I always use the behavior pain scale in addition to the numeric one. They tell me their pain is 10/10 and they need dilaudid, but the behavioral scale rates them about a 3 . . . or the opposite problem. Some folks (including me) tend to rate their 9/10 pain a lot lower than it is because they figure they should be "able to handle it." When they tell me their pain is a 4 and the behavior scale gives me an 8, I talk to the providers about pain control. Unfortunately, the behavior pain scale doesn't help me to rate my OWN pain.

I just know that asking me to rate my pain on a 1-10 scale was, despite the fact that I've used that scale for decades as a nurse, stressful to me as a patient.

This has been my experience too. On one occasion, when I had severe pain and was shaking and diaphoretic, I confidently rated my pain level as a 10 as I couldn't and still can't imagine being in more pain than I was then.

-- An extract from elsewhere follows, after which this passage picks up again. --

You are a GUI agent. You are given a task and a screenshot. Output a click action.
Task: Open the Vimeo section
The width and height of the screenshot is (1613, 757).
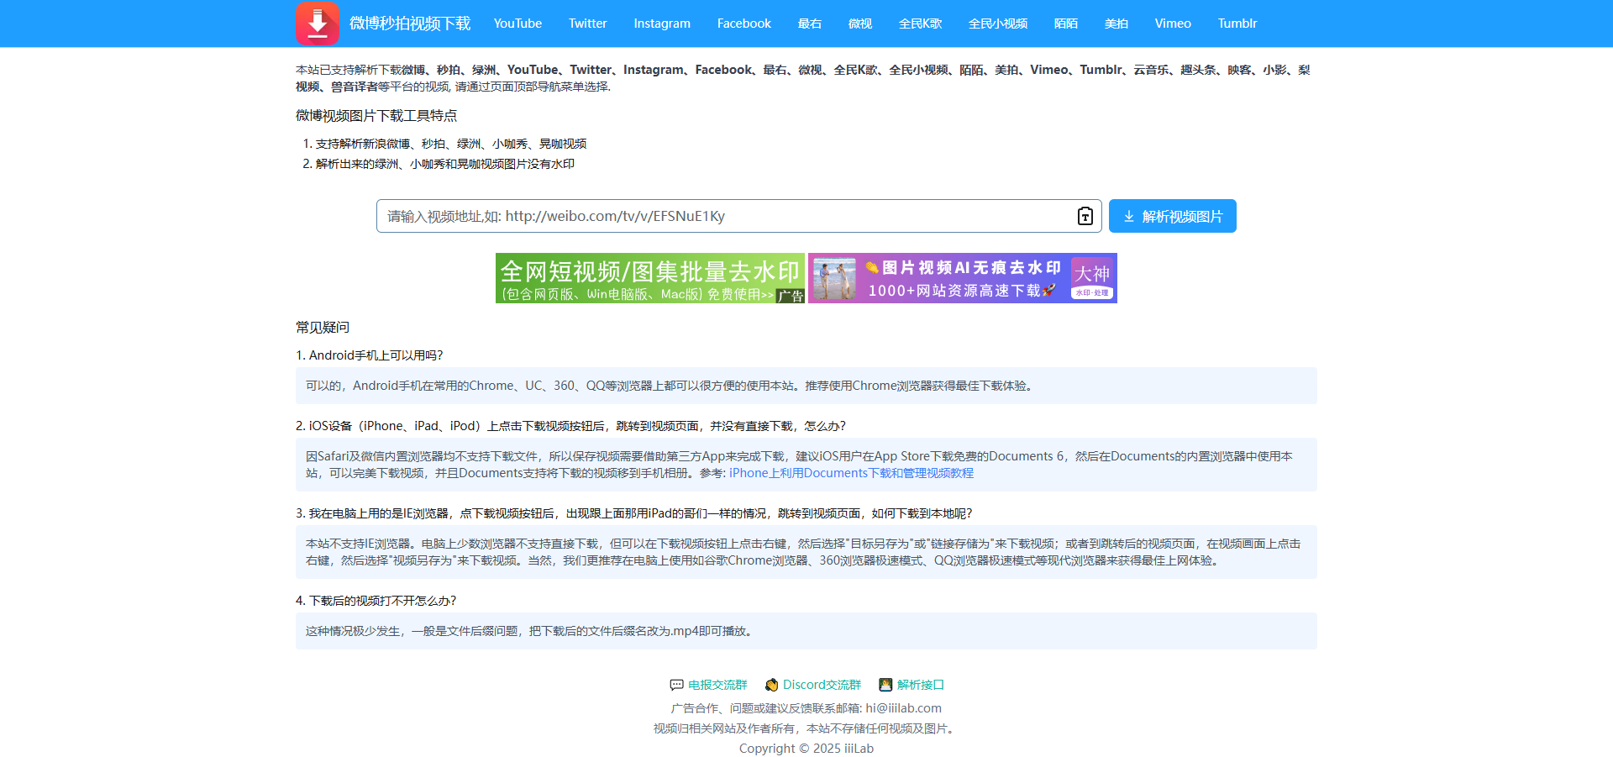click(x=1172, y=23)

But on another occasion, for a lesser level of pain that was still significant but nowhere near the 10 level I experienced, it was much harder for me to quantify, and I had to tell the staff I couldn't quantify it. I felt that not being able to quantify my pain level between 1 and 10 (which was recorded in my chart as "she is unable to quantify her pain") made me appear less credible, but it was actually the truth.

Specializes in Med-Tele; ED; ICU.

I personally find the whole 1-10 scale to be largely meaningless and I don't accept that "pain is what the patient says it is" because so many people jump straight to 10 (or 15 or 40).

I don't mind if other nurses accept it as valid but I simply don't, based on years of experience asking the question of thousands of people.